* [TASK INPUTS]:
──────────

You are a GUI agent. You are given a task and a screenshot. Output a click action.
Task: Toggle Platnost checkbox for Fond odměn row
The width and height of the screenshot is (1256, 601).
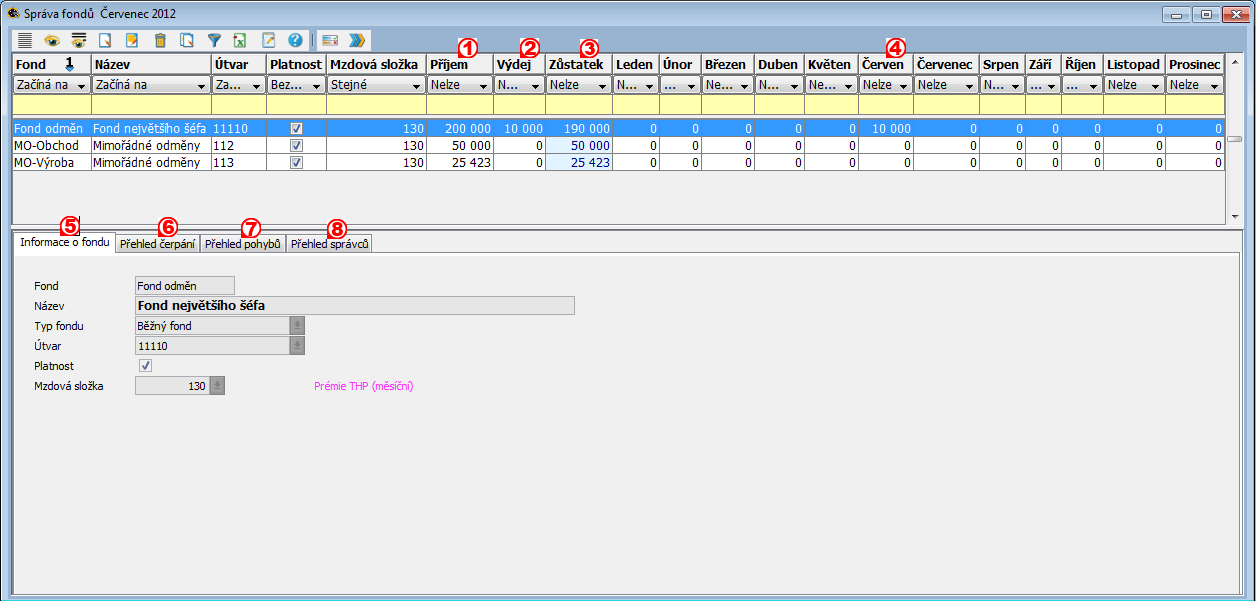pyautogui.click(x=296, y=129)
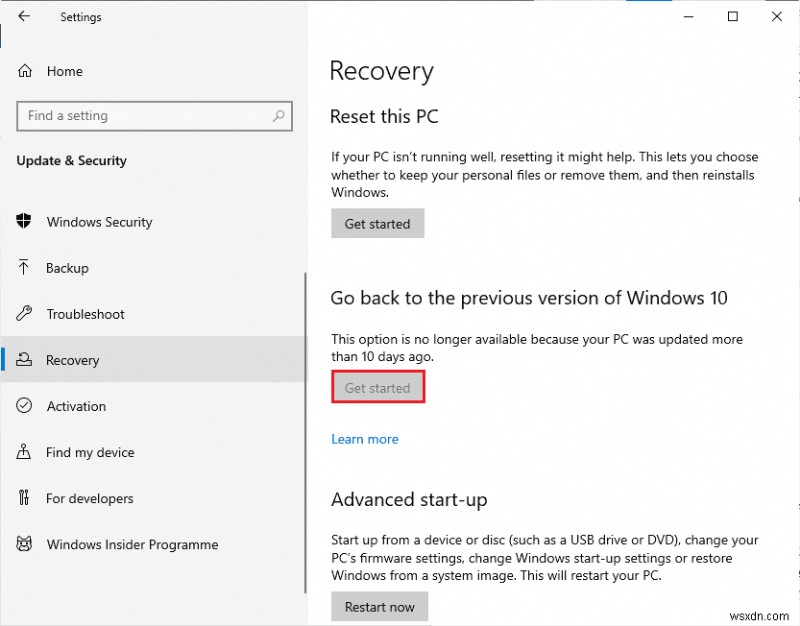Click the Activation checkmark icon
The height and width of the screenshot is (626, 800).
coord(25,406)
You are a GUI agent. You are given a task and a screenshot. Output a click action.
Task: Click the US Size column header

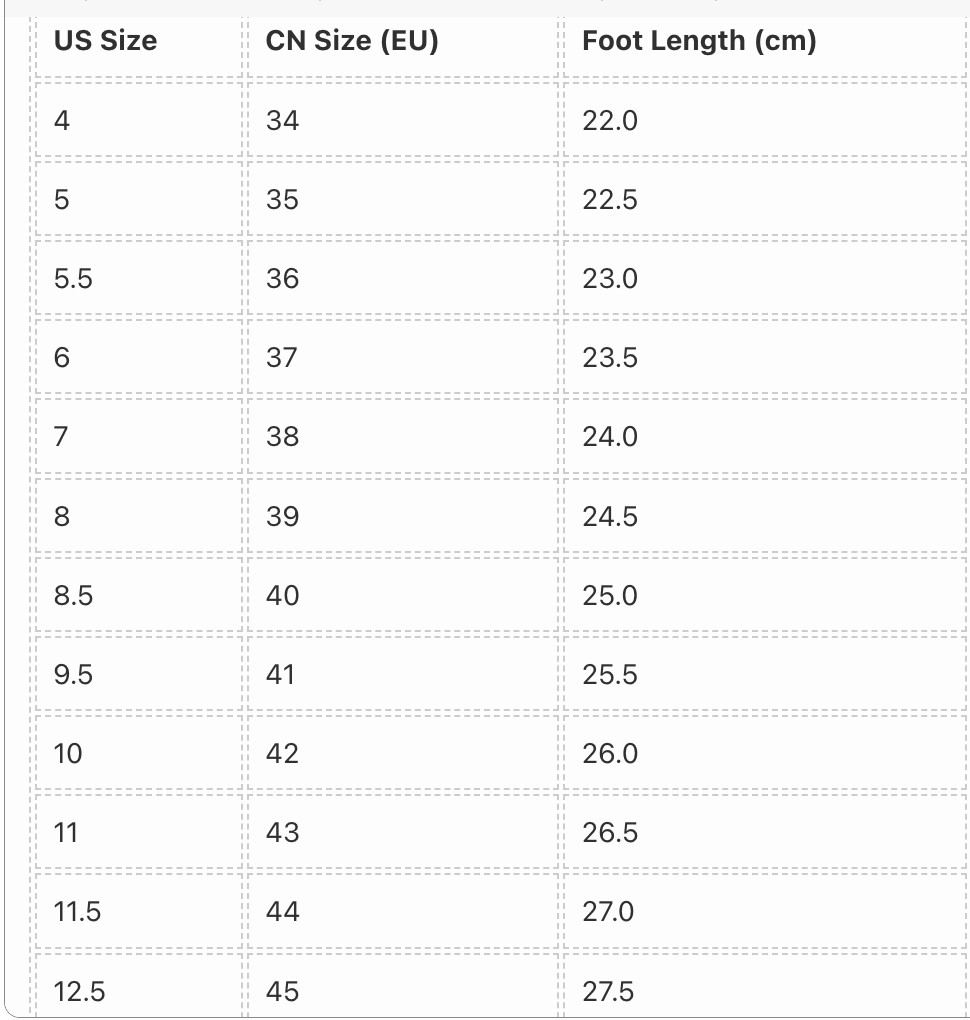138,41
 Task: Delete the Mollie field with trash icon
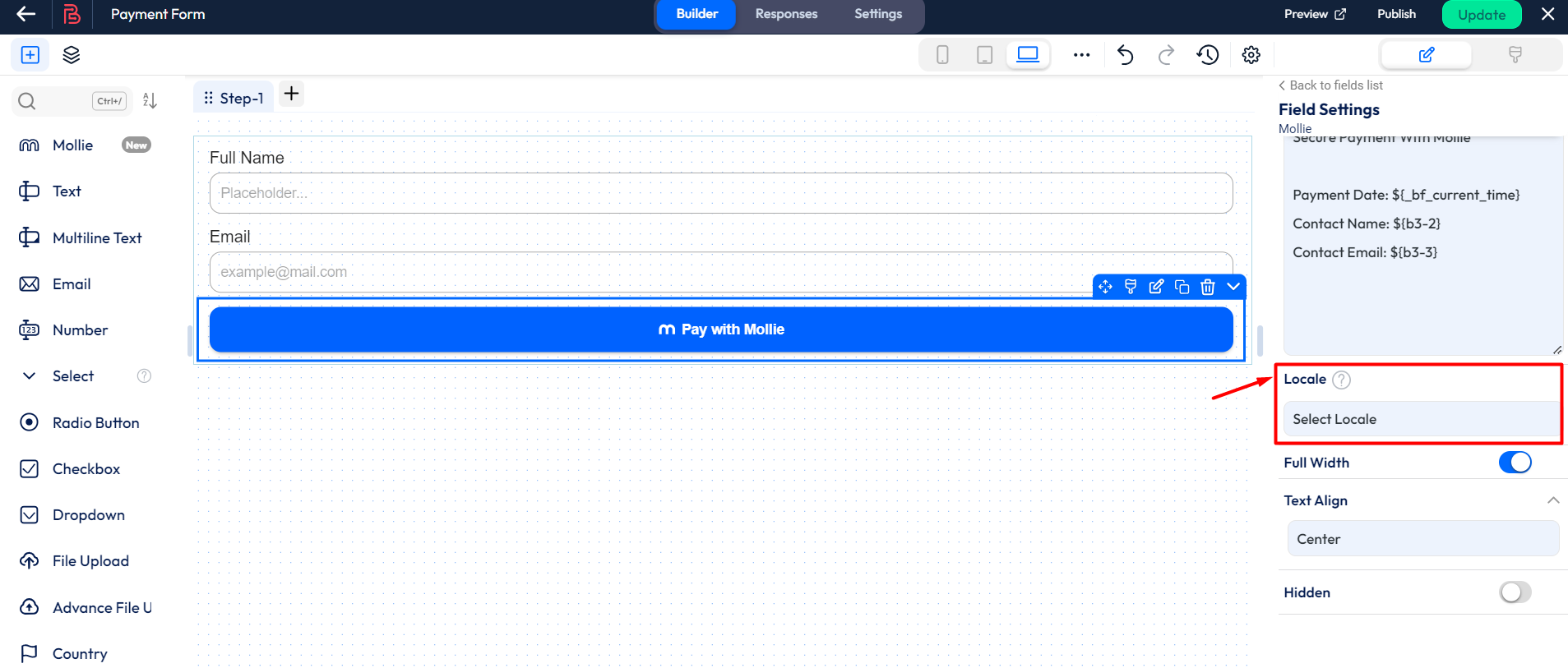pos(1207,287)
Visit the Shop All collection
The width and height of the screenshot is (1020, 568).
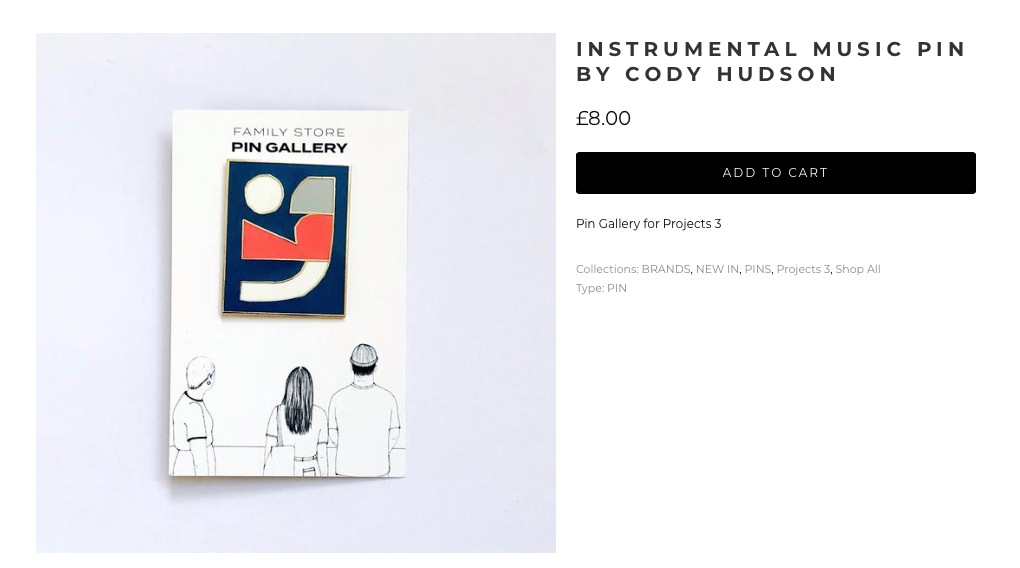pos(857,269)
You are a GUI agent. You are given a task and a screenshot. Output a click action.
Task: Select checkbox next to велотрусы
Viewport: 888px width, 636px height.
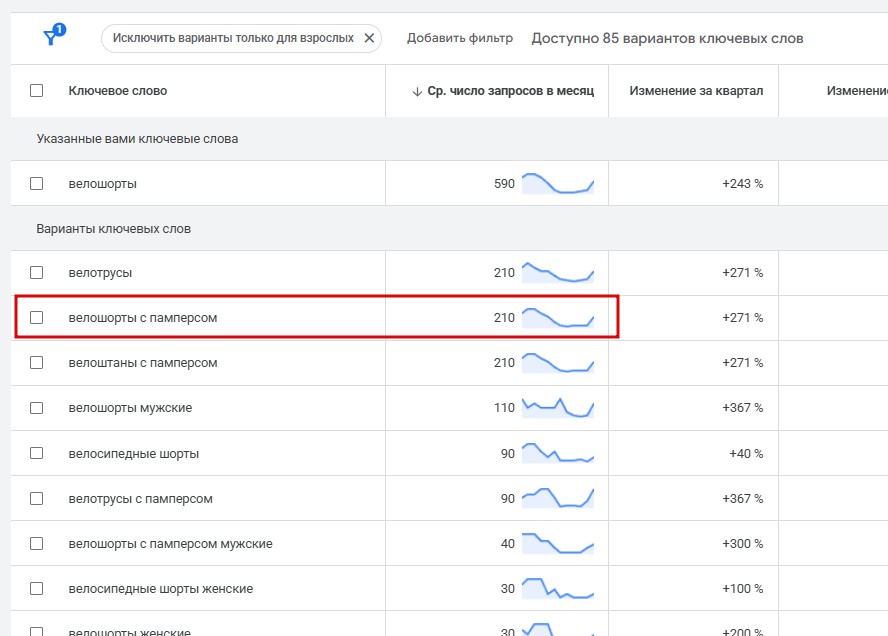37,273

──────────

* [REQUIRED WORK]: Print each record as it appears above, dropping every picture from the copy.

* [TASK ANSWER]:
You are a GUI agent. You are given a task and a screenshot. Output a click action.
Task: Toggle Platnost checkbox for Fond odměn row
The width and height of the screenshot is (1256, 601).
pyautogui.click(x=296, y=129)
Click the Activation checkmark icon
The height and width of the screenshot is (626, 800).
coord(25,406)
You are a GUI agent. You are given a task and a screenshot. Output a click action.
Task: Click the US Size column header

138,41
 Task: Delete the Mollie field with trash icon
pos(1207,287)
Visit the Shop All collection
The width and height of the screenshot is (1020, 568).
pos(857,269)
You are a GUI agent. You are given a task and a screenshot. Output a click action.
Task: Select checkbox next to велотрусы
Viewport: 888px width, 636px height.
37,273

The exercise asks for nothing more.